O velho e o sítio

Viu quase um século e morreu ali mesmo, na varanda, moribundo. A cabeça pendia para um lado, os braços arqueados, as pernas estiradas. O cadáver tinha um aspecto flácido, despejado numa cadeira de balanço que já se desmontava. Um mal súbito o levou deste mundo numa rapidez até agradável. Sempre baixava a cabeça no oratório e pedia a Santa Terezinha que o deixasse ir sem sofrer. E foi assim. Chegou a ver as galinhas ciscando e beliscando o milho. Seu cão fiel entrou debaixo da cadeira, rodopiou e deitou. Se olhasse para baixo, via as orelhas dele e o bafo úmido marcado no chão. O dia que estava cintilante tornou-se nublado e negro, e a vida findou-se com a chuva. Recordaria daquelas primeiras gotas no além? Que importa? Subiu deste jeito, com cheiro de terra molhada.

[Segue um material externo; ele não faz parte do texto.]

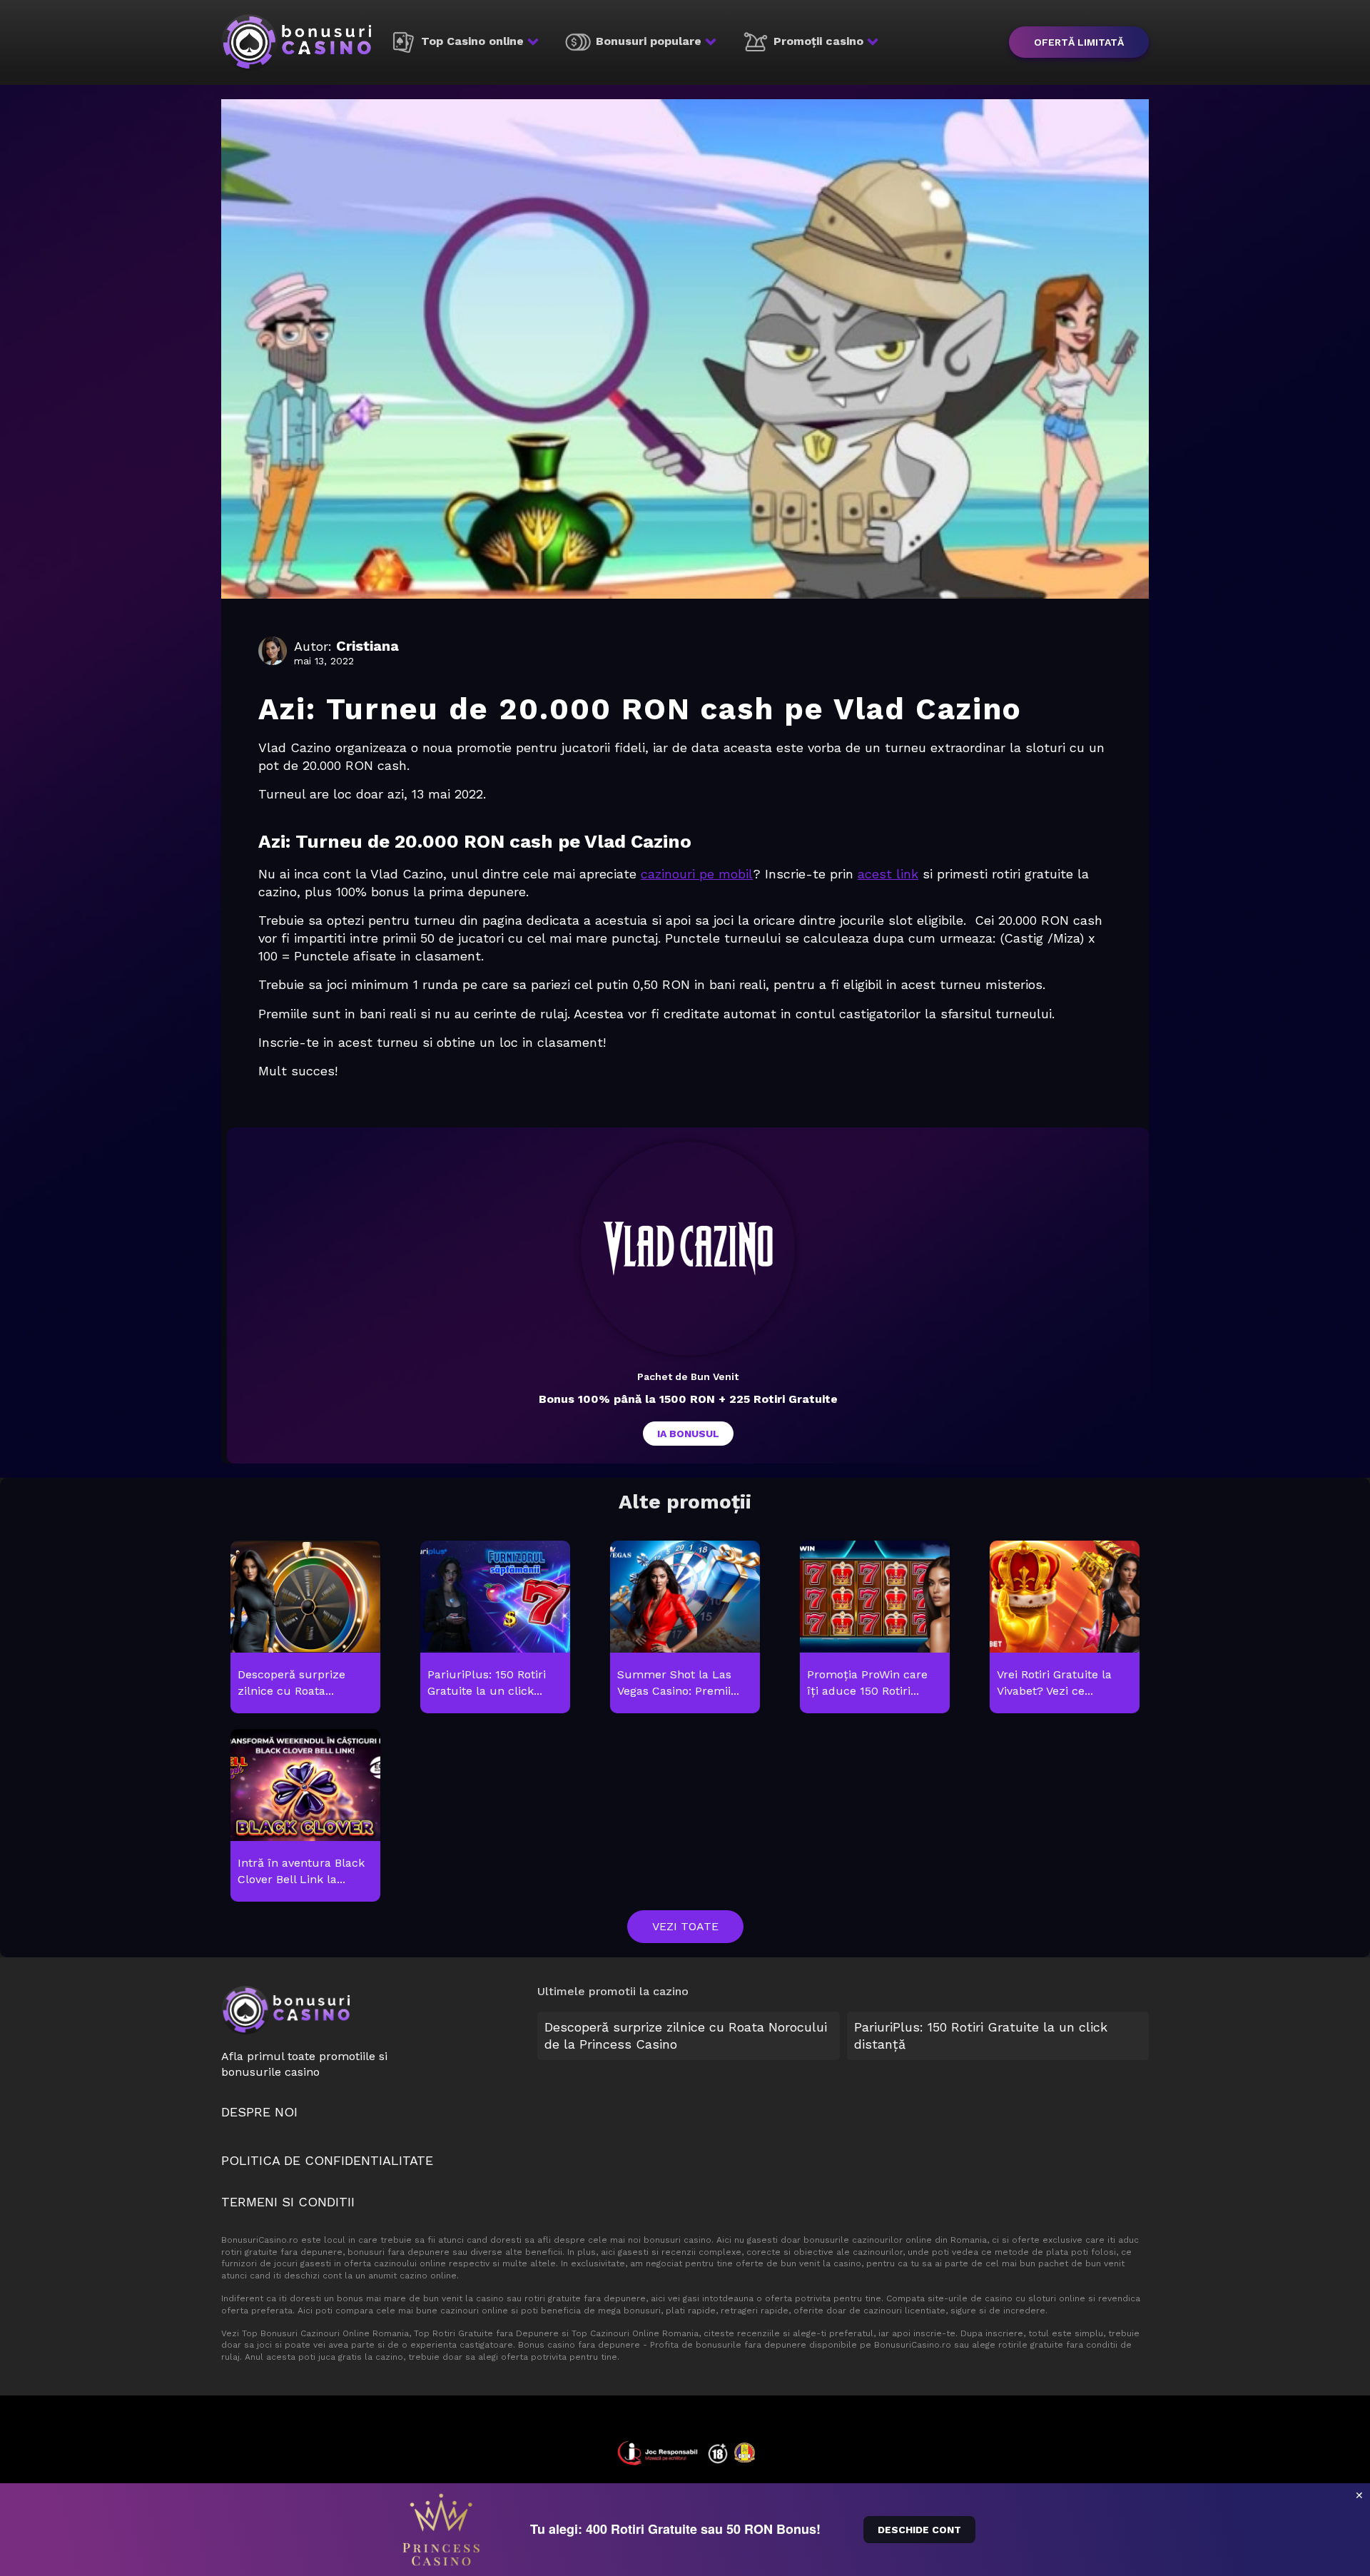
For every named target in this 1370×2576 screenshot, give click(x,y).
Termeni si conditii (288, 2201)
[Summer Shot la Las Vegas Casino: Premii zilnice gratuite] (684, 1628)
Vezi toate (685, 1926)
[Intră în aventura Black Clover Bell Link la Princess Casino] (305, 1816)
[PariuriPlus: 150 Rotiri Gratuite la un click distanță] (494, 1628)
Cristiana (367, 645)
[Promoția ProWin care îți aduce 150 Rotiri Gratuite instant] (874, 1628)
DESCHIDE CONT (919, 2529)
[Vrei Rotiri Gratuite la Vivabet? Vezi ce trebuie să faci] (1064, 1628)
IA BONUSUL (688, 1433)
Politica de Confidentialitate (327, 2160)
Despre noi (259, 2111)
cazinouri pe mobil (697, 873)
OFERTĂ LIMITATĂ (1079, 42)
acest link (888, 873)
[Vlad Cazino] (688, 1249)
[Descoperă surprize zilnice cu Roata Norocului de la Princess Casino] (305, 1628)
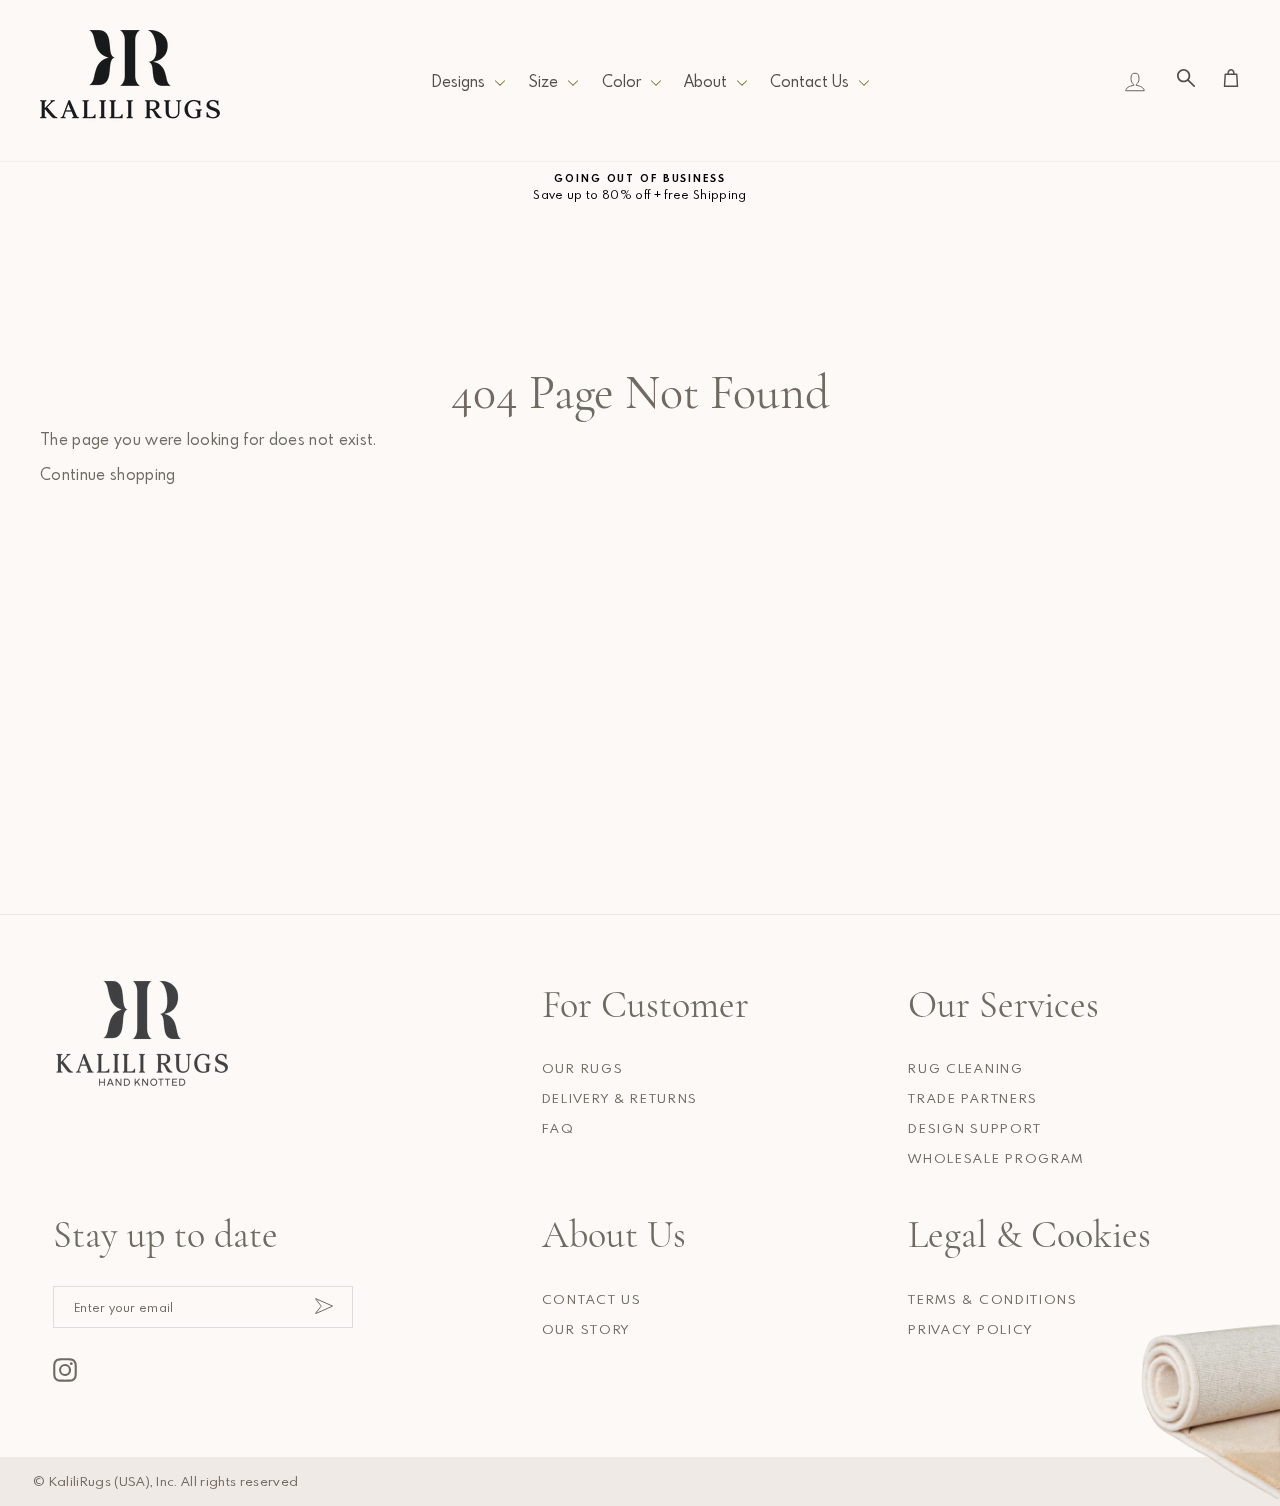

Entortava o capim com as mãos, enrolava-os no indicador, esfregava com o polegar. Levava o capim ao nariz e sentia o odor do mato. Da terra. Pra lá e pra cá ia a cadeira, balançando enquanto o vento fazia dançar a samambaia que ficava pendurada acima da sua cabeça. O olhar ia longe.

Não recebia visitas. No máximo aquele moleque da mercearia que vinha e ficava fazendo perguntas. Do lado da cadeira de balanço, sentado num banquinho. Mastigava palha e tinha o mesmo olhar perdido na roça. “Vai trabalhar!” dizia o velho e o moleque se despedia pedindo a bênção ao padrinho. Era o único com quem trocava mais de três palavras. Era contente quando podia fazer isso, mas não avisava ninguém, não queria que a alegria atrapalhasse a mansidão e o sentimento de estar sempre perdido e procurando razões.

As cartas eram lidas sim, é verdade. Mas no silêncio e no isolamento. Para o carteiro apenas um aceno com a cabeça. Levava dois ou três dias para ir até a porteira buscar as cartas. A caixa de correio já enferrujava, por isso trazia o facão. Dava uns golpes com o cabo em cima da caixa e ela se abria. Seguia direto para a casa, fechava as janelas, a porta. Trancava-se no quarto e sentado à escrivaninha lia as novidades.

A felicidade vinha tocá-lo com mãos delicadas, com afagos e sorrisos escondidos. Notícias dos netos, dos filhos, dos irmãos. As cartas eram os membros da família que falavam, que estavam reunidos ali. Conversavam e riam, brincavam. E tudo acabava quando as cartas eram colocadas na gaveta. Trancadas. Nada poderia atrapalhar a sua lucidez. Principalmente estas cartas estúpidas. A vida voltava a ser para o velho o que sempre foi. Estava de volta à angústia.

A solidão, esta sim boa companheira, fiel, perpetuava na alma a sensação de que o fim estava sempre próximo. Ao lado. Na descida da escada. No abrir da porteira. No cão que passava-lhe entre as pernas.

Uma vez eu o visitei. Uma única vez.